To do:
Look through the listing underneath for "width", and copy every line that has it.

Entries provided:
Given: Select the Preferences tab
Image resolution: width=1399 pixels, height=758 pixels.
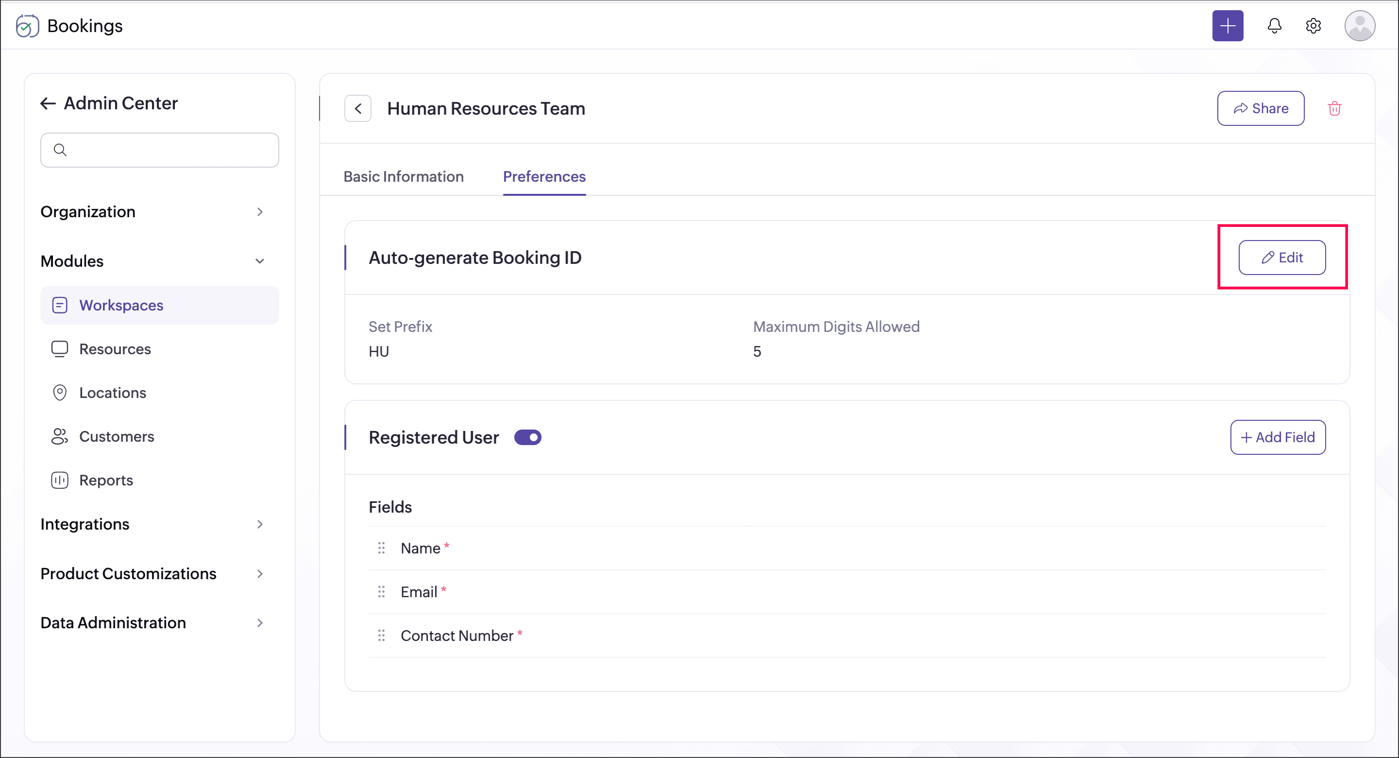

--

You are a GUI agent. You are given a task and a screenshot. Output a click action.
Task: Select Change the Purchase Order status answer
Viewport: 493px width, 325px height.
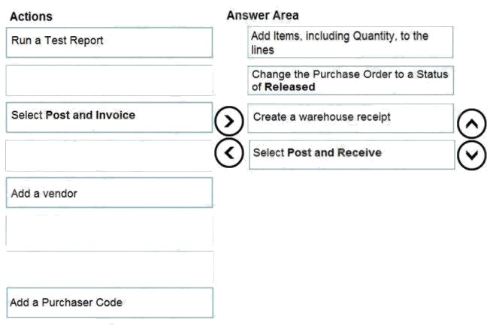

Answer for this exercise:
Image resolution: width=1399 pixels, height=758 pixels.
Viewport: 493px width, 325px height.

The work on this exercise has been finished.